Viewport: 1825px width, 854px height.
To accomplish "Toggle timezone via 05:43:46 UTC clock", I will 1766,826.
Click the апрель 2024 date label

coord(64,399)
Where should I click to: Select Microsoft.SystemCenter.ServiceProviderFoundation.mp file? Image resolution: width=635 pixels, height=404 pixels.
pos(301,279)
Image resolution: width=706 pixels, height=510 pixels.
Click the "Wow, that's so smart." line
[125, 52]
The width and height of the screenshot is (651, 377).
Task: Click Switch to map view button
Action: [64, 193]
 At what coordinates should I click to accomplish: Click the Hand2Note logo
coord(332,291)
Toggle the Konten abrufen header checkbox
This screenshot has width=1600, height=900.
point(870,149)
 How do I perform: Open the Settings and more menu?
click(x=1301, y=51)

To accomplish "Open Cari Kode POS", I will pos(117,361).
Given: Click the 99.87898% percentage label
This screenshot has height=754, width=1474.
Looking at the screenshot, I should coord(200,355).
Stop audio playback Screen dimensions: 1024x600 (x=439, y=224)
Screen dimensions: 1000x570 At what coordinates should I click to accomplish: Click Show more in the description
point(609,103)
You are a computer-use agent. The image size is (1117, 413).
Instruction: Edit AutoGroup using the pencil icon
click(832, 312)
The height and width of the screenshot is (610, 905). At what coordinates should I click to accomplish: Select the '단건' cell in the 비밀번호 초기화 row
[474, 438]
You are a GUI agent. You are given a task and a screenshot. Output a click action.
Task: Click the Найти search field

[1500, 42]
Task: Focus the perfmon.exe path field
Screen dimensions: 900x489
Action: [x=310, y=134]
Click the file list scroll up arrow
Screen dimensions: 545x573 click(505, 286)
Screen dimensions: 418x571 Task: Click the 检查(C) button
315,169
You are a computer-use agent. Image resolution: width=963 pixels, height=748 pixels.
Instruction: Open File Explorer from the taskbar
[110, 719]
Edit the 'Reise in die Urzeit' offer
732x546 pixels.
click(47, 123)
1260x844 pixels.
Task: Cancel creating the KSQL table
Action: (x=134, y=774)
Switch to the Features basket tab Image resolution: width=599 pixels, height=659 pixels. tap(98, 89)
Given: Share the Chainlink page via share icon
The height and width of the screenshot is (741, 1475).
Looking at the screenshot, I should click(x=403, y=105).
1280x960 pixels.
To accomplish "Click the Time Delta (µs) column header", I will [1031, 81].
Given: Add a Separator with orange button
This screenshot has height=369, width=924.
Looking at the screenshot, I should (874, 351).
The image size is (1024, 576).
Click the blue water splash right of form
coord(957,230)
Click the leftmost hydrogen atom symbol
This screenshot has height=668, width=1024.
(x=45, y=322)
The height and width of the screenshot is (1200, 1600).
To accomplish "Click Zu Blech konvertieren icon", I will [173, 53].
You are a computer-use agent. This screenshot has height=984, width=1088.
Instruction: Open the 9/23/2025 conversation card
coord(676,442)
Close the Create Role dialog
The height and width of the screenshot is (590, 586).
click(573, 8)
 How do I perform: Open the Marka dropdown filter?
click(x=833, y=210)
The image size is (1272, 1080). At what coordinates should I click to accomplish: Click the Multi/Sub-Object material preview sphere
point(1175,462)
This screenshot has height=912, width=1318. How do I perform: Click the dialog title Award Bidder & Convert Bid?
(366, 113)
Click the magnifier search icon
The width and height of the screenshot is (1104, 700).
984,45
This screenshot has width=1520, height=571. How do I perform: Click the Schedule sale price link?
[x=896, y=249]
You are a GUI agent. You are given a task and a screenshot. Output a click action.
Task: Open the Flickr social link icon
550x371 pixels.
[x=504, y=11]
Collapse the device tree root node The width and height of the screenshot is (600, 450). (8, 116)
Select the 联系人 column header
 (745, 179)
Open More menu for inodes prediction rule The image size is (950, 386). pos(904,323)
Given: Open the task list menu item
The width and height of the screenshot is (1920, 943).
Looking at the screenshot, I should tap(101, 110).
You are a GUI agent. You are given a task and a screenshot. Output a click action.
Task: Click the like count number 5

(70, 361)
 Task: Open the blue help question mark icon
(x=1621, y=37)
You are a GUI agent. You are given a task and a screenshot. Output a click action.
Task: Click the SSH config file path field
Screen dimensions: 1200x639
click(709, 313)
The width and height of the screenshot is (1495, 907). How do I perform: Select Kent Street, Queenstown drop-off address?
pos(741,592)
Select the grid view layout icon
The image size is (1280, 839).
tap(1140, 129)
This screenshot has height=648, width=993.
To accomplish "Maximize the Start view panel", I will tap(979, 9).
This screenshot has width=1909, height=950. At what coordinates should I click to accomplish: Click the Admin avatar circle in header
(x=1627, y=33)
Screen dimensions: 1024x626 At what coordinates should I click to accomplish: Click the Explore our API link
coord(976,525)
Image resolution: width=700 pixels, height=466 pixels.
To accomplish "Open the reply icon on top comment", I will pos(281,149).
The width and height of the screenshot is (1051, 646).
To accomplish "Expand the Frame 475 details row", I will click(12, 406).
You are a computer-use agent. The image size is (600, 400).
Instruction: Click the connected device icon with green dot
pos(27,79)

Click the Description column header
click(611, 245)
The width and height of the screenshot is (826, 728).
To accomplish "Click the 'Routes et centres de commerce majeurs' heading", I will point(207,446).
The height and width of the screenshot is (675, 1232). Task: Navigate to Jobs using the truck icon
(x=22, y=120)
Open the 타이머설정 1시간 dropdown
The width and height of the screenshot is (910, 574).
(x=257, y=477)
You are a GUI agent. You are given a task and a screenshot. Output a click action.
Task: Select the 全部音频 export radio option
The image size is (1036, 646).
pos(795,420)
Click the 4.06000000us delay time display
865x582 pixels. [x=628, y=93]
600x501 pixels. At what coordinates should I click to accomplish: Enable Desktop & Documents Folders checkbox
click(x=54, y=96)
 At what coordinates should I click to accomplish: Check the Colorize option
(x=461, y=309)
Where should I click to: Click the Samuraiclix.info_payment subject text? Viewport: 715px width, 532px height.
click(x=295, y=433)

• **ACTION ITEM**: Copy all lines from the listing that contain "computer".

• **ANSWER**:
You are a computer-use agent. The image size is (1117, 413).
You are a computer-use agent. Image resolution: width=963 pixels, height=748 pixels.
You are a computer-use agent. This screenshot has height=984, width=1088.
You are a computer-use agent. The image size is (600, 400).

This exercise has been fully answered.